[Screenshot and document pointing data]
* * *

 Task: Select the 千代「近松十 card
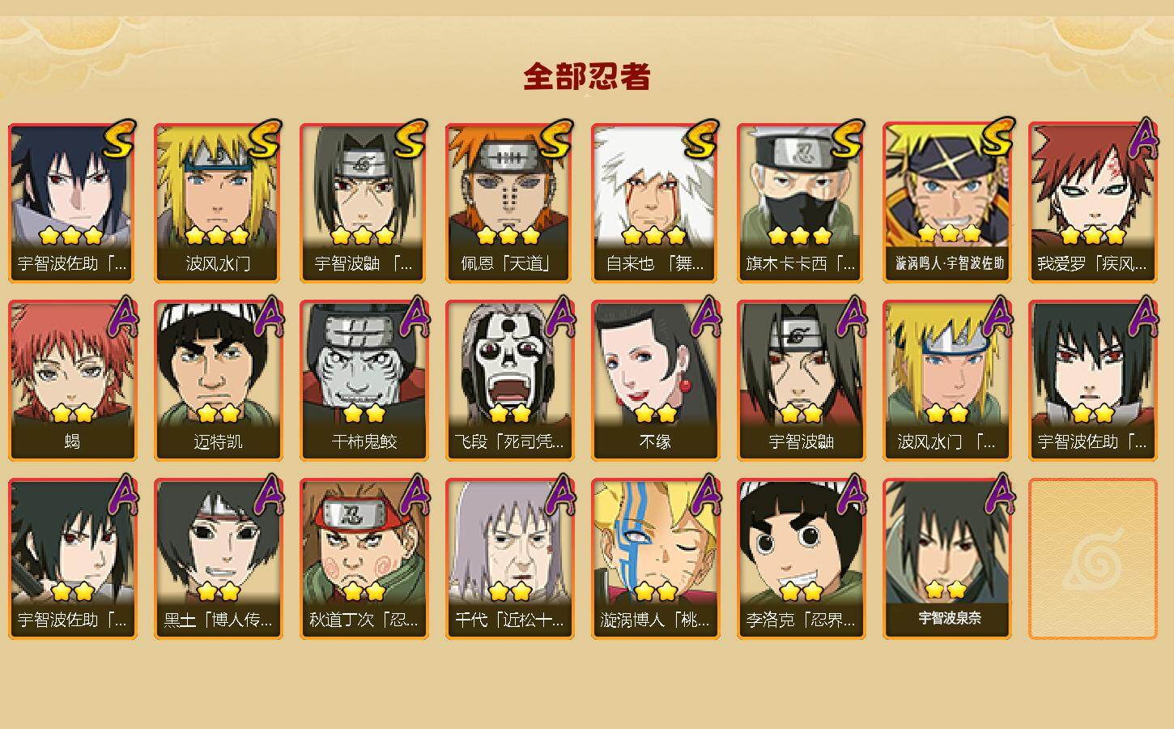509,559
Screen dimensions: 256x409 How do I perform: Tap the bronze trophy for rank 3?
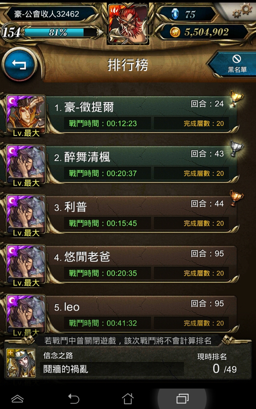tap(236, 198)
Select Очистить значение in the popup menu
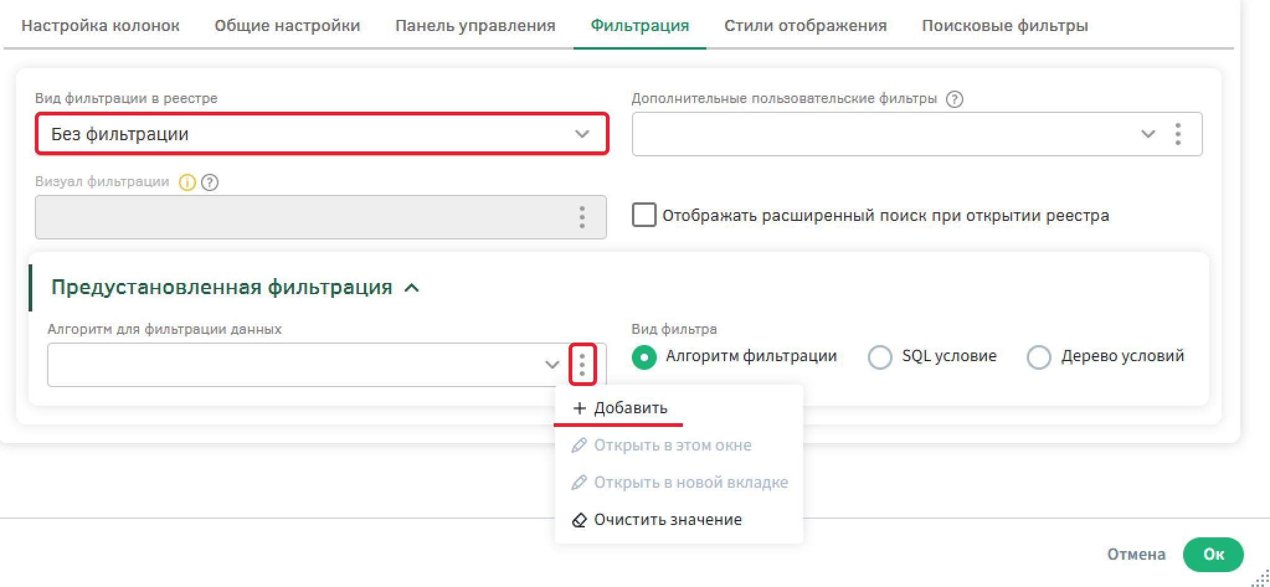The width and height of the screenshot is (1270, 587). (x=667, y=520)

* * *

▶ Short exercise:
Could you quote the records word for word, from the line containing "Screen dimensions: 256x409" through the end, both ends included, leaving out the pictures?

▶ Solution for this problem:
Screen dimensions: 256x409 How do I perform: Tap the bronze trophy for rank 3?
tap(236, 198)
Select Очистить значение in the popup menu
The width and height of the screenshot is (1270, 587). (x=667, y=520)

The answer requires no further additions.